Per quanto concerne il mercato, come rilevato da AC Nielsen nello studio recentemente presentato durante Vinitaly 2007, è opportuno evidenziare la sempre più alta incidenza della grande distribuzione italiana nella vendita del vino e la crescita delle categorie “docg, doc, igt” all’interno del fatturato vino realizzato dalla Grande Distribuzione che hanno raggiunto nel 2006 il 59,9% del totale dei vini venduti. In questo contesto il Brunello di Montalcino, nello stesso periodo, ha incrementato le vendite nel canale Grande Distribuzione del 68,5%. Questo dato deve fare molto riflettere i produttori di Brunello ed il nuovo Consiglio di Amministrazione; io non credo sia il caso che il Consorzio del Brunello spenda oltre 2 milioni di euro all’anno in attività di valorizzazione per ottenere il risultato di vendere il Brunello di Montalcino alla Grande Distribuzione al prezzo che la stessa è disposta a pagare.

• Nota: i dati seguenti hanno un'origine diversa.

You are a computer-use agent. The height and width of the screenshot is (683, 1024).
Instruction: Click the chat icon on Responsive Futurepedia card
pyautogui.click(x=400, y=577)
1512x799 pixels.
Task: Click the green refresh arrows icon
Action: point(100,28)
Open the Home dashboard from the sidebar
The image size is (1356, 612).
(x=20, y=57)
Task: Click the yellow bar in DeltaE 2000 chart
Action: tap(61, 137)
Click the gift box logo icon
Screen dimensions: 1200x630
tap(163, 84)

Desidero terminare questo articolo segnalando con grande piacere il bellissimo libro di Carlo Macchi nella collana “I semi” edita da Veronelli sul più grande – a mio giudizio – conoscitore del Sangiovese e sul migliore assaggiatore di vino che abbia conosciuto in oltre 50 anni di degustazioni – Giulio Gambelli – persona eccezionale per umanità, serietà, semplicità e profondità. La presentazione del libro a Poggibonsi è stata un grande successo per gli oltre 500 partecipanti (il Politeama era pieno) sia per le attestazione di stima. Grazie ancora a Giulio per quanto ha fatto, fa e farà per il Sangiovese.